The current limit on compensation is £120,000 even for very serious and lifelong injury, and anyone who is disabled by less than 60% gets nothing at all

Sir Jeremy Wright

The Kenilworth and Southam MP told the Commons: “My constituent Jamie Scott spent four weeks in a coma and remains seriously disabled as a result of a Covid vaccination.

“He and his family continue to believe that mass vaccination is the right policy but it must also surely be right to ensure that those, that tiny minority, who are seriously injured as a result are properly compensated.

“In the absence of court cases it is in no-one’s interest to litigate – the current limit on compensation is £120,000 even for very serious and lifelong injury, and anyone who is disabled by less than 60% gets nothing at all.

“That cannot be right. Will he look urgently at changing it?”

Rishi Sunak stressed the “importance of vaccines in protecting us all” and added that the vaccine damage payment scheme was “not designed to be a compensation scheme and it does not prevent the injured person in pursuing a legal compensation claim with the vaccine manufacturer”.
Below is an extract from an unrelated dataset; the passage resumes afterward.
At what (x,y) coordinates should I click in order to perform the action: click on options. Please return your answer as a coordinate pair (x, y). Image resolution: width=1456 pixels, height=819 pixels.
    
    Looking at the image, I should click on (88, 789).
The Prime Minister also said: “We are taking steps to reform vaccine damage payment schemes by modernising the operations and providing more timely outcomes, but of course I would be happy to talk to him further about it.”

Tory former minister Sir Jeremy previously raised Mr Scott’s case in a Westminster Hall debate in September last year.

At the time, he told MPs that Mr Scott had woken one day with a headache and experienced vomiting and impaired speech after receiving the AstraZeneca Covid jab.

He then had to undergo multiple operations and was in a coma for more than four weeks.

Mr Scott was later diagnosed with a blood clot caused by the vaccine, and has been unable to return to his former life.

Elsewhere during PMQs, Mr Sunak faced calls for a short, focused Covid inquiry to learn lessons before an “inevitable” next epidemic.

Labour MP Graham Stringer (Blackley and Broughton) told the Commons: “We now know from the Telegraph’s lockdown files that during Covid, at the very heart of Government, science wasn’t being followed and rational discourse had been abandoned.

“This had dire consequences for children’s education, mortality rates among the elderly, the economy and access to the health service.

“Lessons must be learned, but we can’t wait 10 years for the independent inquiry to tell us what we should do next time when the inevitable epidemic arrives.

“Will the Prime Minister agree to a short-term focused inquiry that can give us recommendations so that we do better next time?”

Mr Sunak replied: “As with any public inquiry, the process and timing of the inquiry stages are for the independent chair to decide.

“As Baroness Hallett has previously set out, she intends to gather written evidence throughout this year with public hearings also starting this year.”